Contudo, o governo não estuda pensar em medidas semelhantes à tomada pela Justiça do Trabalho, nem em aumentar os impostos recolhidos através da mineração, que, por não ter as atividades suspensas em Minas Gerais, pode aumentar os gastos do estado em tratamento dos doentes. No ano de 2019, a Vale distribui entre acionistas o lucro de R$ 7,5 bilhões.
A pouca convicção do governador, em relação as medias de combate ao Covid-19, também se evidenciaram quando 25 governadores escreveram carta direcionada ao presidente com cobranças de atitudes concretas em auxílio aos estados, e, ao lado do Coronel Marcos Rocha, governador de Rondônia, Romeu Zema preferiu não se manifestar. O alinhamento entre governo Zema e Bolsonaro se concretiza na ação de evitar a paralização da mineração, visto que em decreto publicado no dia 26, o governo coloca a mineração como atividade essencial.

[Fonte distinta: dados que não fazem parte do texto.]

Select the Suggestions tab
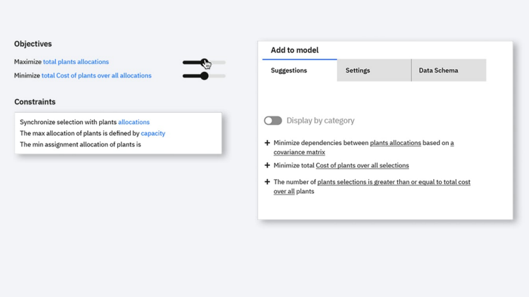tap(299, 70)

Assim, enquanto os casos de infectados por Coronavírus avançam no estado, o governador se mostra letárgico em tomar decisões, ignorando recomendações da OMS e ministério da saúde, realizando um apoio envergonhado ao, cada vez mais isolado, presidente Bolsonaro, e permitindo liberdade integral as mineradoras. Por sua vez, as mineradoras não demonstram nenhuma vontade em suspender suas atividades. Novamente a Vale S. A., bem como as demais mineradoras, demonstram que sua preocupação primeira é com seus lucros e ignoram as vidas que rodeiam seu entorno. As cidades que vivem verdadeiro medo institucionalizado anualmente nas temporadas de chuva, devido à insegurança das barragens que continuam utilizadas na mineração, agora também observam o espalhamento do vírus através das mineradoras.